Can gay marriage split the GOP?
An additional—and powerful—source of same-sex marriage support comes from the somewhat surprising field of business. As Supreme Court oral arguments commence, many businesses have begun to voice their advocacy. Because some states have legalized the unions of homosexual couples, the payroll systems and different tax treatments become a legal headache for employers. Section three of the 1996 Defense of Marriage Act (DOMA) restricts gay couples from over one thousand federal benefits, including the right to file a joint tax return. What is even more perplexing is a 2007 study that found the average married gay worker paid over $1,000 more in taxes than his straight contemporary. The red tape surrounding these legal complexities have led more than fifty businesses and chambers of commerce nationwide to be signatories on an open letter to endorse the legalization of same sex marriage (“Stonewall”). And according to noted NPR commentator and proponent of gay rights Jonathon Rauch, it would have human asset significance as well: “By supporting and reinforcing the care-giving commitment, each marriage, gay no less than straight, creates social capital for the whole community.”

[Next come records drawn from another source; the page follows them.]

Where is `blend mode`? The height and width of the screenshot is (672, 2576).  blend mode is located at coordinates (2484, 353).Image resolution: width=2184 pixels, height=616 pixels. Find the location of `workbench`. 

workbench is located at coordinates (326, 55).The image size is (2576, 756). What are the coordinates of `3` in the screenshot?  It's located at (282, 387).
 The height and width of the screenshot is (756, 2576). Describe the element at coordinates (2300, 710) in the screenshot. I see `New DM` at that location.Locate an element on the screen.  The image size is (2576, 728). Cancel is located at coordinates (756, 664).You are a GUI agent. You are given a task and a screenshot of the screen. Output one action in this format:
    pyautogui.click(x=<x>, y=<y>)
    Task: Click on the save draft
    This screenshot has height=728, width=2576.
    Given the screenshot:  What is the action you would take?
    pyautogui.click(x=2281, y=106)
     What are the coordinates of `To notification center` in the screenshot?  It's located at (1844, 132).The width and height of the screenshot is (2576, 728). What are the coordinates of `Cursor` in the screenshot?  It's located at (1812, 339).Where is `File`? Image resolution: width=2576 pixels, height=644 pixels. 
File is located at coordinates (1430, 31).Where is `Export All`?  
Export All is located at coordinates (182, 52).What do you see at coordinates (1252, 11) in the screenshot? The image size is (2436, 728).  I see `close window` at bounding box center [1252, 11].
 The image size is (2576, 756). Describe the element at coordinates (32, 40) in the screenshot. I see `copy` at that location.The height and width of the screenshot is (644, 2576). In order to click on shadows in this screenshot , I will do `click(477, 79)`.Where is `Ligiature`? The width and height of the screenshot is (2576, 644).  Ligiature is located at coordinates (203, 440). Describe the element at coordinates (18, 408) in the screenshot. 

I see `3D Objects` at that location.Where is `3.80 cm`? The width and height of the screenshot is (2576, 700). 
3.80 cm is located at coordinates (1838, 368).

It is a known sociological and anthropological fact that societies are fluid and dynamic. Cultural shifts are inevitable—social norms evolve and conform accordingly. Our founding fathers recognized this and planned appropriately by constructing the framework of our government to aptly deal with changes in societal norms and ideologies. History tells us change is like eating your vegetables—met first by resistance and then swallowed with time. I believe that this is why the issue of same-sex marriage is not only significant in terms of tolerance and civil liberties, but also for future sociocultural questions that deal with the changing mentality regarding relationships and love. Traditional values do not need to be compromised, only progressively reinforced and altered if necessary. For that reason alone, gay Americans should have the constitutional ability to marry.
7/5/2015 Update: The supreme court ruled in June of 2015 that denying same-sex marriage is unconstitutional. This ruling established gay marriage as legal in all fifty states. However, the ruling did not stop states from trying to disobey the court order by denying marriage licenses. For example, a local county marriage clerk from Kansas, Kim Davis, was caught on video denying a marriage license to a same-sex couple. It stirred a nationwide debate regarding the supreme court’s ruling.
Dobson, James C., Dr. “The State of Our Unions.” Introduction. Marriage under Fire: Why We Must Win This War. Sisters, Or.: Multnomah, 2004. 4-6. Minnesota Citizens in Defense of Marriage. Web. 26 Mar. 2013. .
“From Stonewall to payroll; Business and gay rights.” The Economist [US] 9 Mar. 2013: 66(US). General OneFile. Web. 29 Mar. 2013.
Poulter, Sebastian. “The Definition of Marriage in English Law.” Modern Law Review 42.4 (1979): 409-29. Wiley Online Library, 18 Jan. 2011. Web. 28 Mar. 2013.
Rauch, Jonathon. “Campaigns for and Against Same-Sex Marriage” Los Angeles Times 26 Oct. 2008, Opinion sec: n. pag. Web. 27 Mar. 2013.